The third cognitive feature of
prospect theory is loss aversion. This means that losses have a bigger effect
than gains (Saka, 2011). According to Kahneman (2011), loss aversion can be seen as an
evolutionary trait because people who avoided risks rather than take a chance
at opportunities had a better probability of surviving any danger and, then
reproducing, thus passing down along that trait. In order to understand loss
aversion we have to balance out the subjective gain against the subjective
lose. The loss aversion ratio is commonly set in the range of 1.5 to 2.5
(Kahneman, 2011).

In his book “Thinking Fast and
Slow,” Kahneman describes two systems that operate within the mind. System one
is automatic and system two is deliberate. System one takes care of unconscious
decisions, it is the one that operates with heuristics, but it is not good with
complex operations such as logical reasoning. System two takes more effort, it
has to be focused on one thing when it is processing information, but it does
solve complex operations such as analyzing and compiling data.

He adds to the concept of loss
aversion that the rejection of a gamble is deliberate, therefore, people are
using their system two; however, the refusal of a gamble is usually motivated
by an emotional input that is developed by system one.

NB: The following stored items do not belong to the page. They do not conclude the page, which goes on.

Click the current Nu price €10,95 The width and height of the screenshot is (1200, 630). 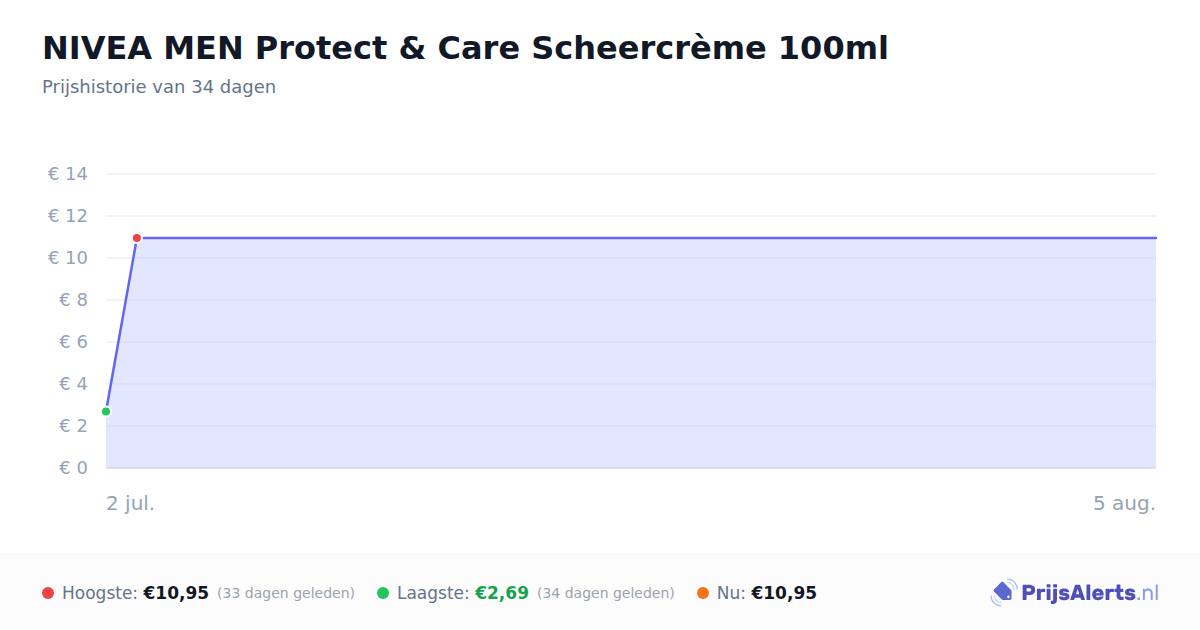[784, 593]
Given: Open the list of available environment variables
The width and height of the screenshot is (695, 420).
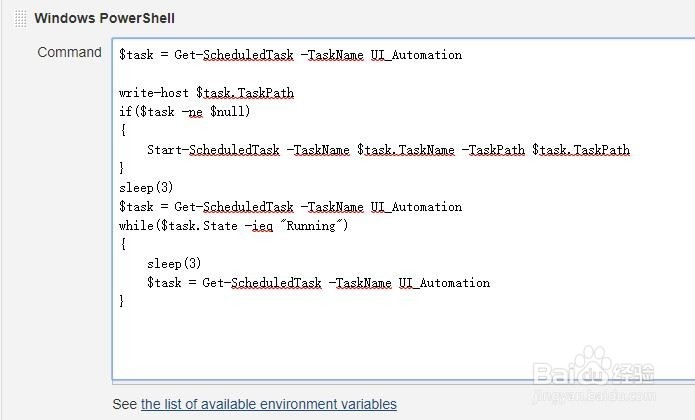Looking at the screenshot, I should (269, 404).
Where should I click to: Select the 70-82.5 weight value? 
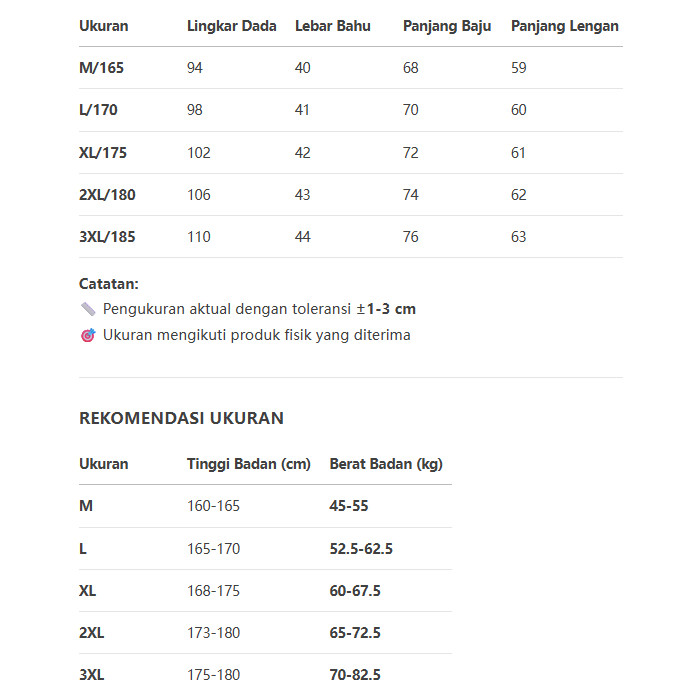[355, 675]
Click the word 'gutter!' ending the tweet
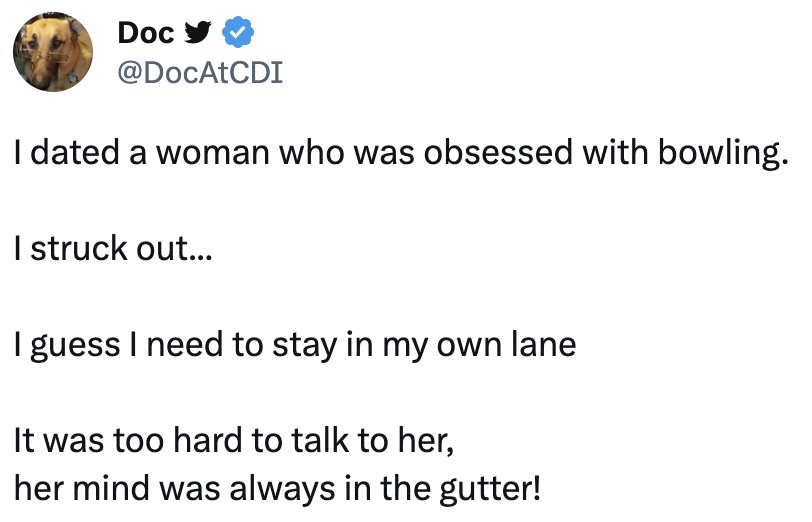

He also adds that the
impact of losses depends heavily on each person. For example, if someone is a
professional risk taker, they become less risk averse. An interesting point is
that the person does not have to be a risk taker, but rather to think like one.
In an experiment, an experimental group was told to think like a trader and the
results of the experiment were that their physical responses to losses had been
greatly reduced.

### Flaws in Prospect Theory

One of the short comings of
prospect theory is that if the reference point is zero and the probability of a
positive outcome is large, then, the high probability becomes the reference
point (Kahneman, 2011). For example, consider the following gamble: in the
first case, there is a one percent chance that an individual wins one million
dollars. In the second case, there is a ninety percent chance of probability of
winning twenty dollars and a ten percent probability that the person does not
win anything, and in the final case, there is a ten percent of winning nothing
and a ninety-one of winning a million. In the three cases, prospect theory
assigns an equal value to winning nothing, however, the third case has a bigger
psychological impact because the high probability of winning makes losing
disappointing and seen now as a loss instead of no change.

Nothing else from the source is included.